These opposing senses of space lend themselves to a dialogue between the intimate and universal.
Atlanta, GA (PRWEB) January 19, 2015
Bill Lowe Gallery presents Primal Poetry, an examination of primitive forms, symbols, indigenous cultures and their enduring impact on the contemporary psyche. James Havard and Michel Meyer, much like the romantic poets of the late 18th century, approach painting with a strong belief in the senses and emotions, rather than reason and intellect. Both artists present an application of gestures and symbols imbued with lyrical, sublime, sometimes naive strokes in contrasting compositional density. These opposing senses of space lend themselves to a dialogue between the intimate and universal.
James Havard’s illustrious career has spanned more than fifty years, and his work is included in many private and public collections, including the Guggenheim Museum, New York; the Smithsonian Institution, Washington, D.C. and the Museum of Modern Art, New York.
His highly individual work draws inspiration from Native American and African tribal cultures, as well as cave paintings and children’s drawings. It is often full of inner demons and dark, multicultural symbols. Yet they are also affectively humorous, endowed with qualities that we recognize immediately as inherent to the human condition.
Though conceived to fool the eye, Havard’s paintings are at once daring and subtle, complex in scheme and simplistic in symbolic reference. With their consistent play of space and light, their lush, almost elegant use of paint and wax, their concern with a vocabulary of primitive symbols, they contradict preconceived notions of order by being simultaneously decorative and refined, structured and loose, innocent and sophisticated.

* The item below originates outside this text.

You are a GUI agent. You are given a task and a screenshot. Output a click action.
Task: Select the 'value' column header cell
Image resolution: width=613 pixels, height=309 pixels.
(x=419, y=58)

They are totally disarming.
German-born Michel Meyer’s art functions in the true Romantic sense: the known and the familiar become surprisingly remote and mysterious. As you look, you experience a recurring jolt (mostly pleasant), a sudden awareness. And it is herein that the real pleasure and enjoyment in Michel Meyer’s paintings is to be found.

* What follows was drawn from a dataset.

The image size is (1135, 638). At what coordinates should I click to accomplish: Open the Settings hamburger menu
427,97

Meyer’s works flit between figure and abstraction, and are expressively colorful and full of symbols. What lies behind them may be a glimpse into the human psyche, but in any case generates – now distorted in the manner of a caricature, now with marvelously muted poetry – a certain tension.
Composing painting much like Romantic-Poet Novalis, Meyer gives “the ordinary a higher value, the usual an element of secrecy, the well-known the value of the unknown and the finite the appearance of infinity”.
Bill Lowe Gallery presents a survey of primary works by Meyer spanning over a decade
BILL LOWE GALLERY has for a quarter of a century ranked as the south’s pre-eminent contemporary gallery. It sanctions a vigorous advocacy of potent primary and alternative voices in art.
The gallery represents artists from around the globe who share powerful and eloquent visions supported by a highly advanced mastery of their media. The visceral emotionality and sheer physicality of its work lends a highly theatrical flavor to the gallery’s offering. Thematically, the gallery’s aesthetic is characterized by a metaphysical yearning articulated by process and imagery which is strongly psycho-spiritual and psycho-sexual in nature.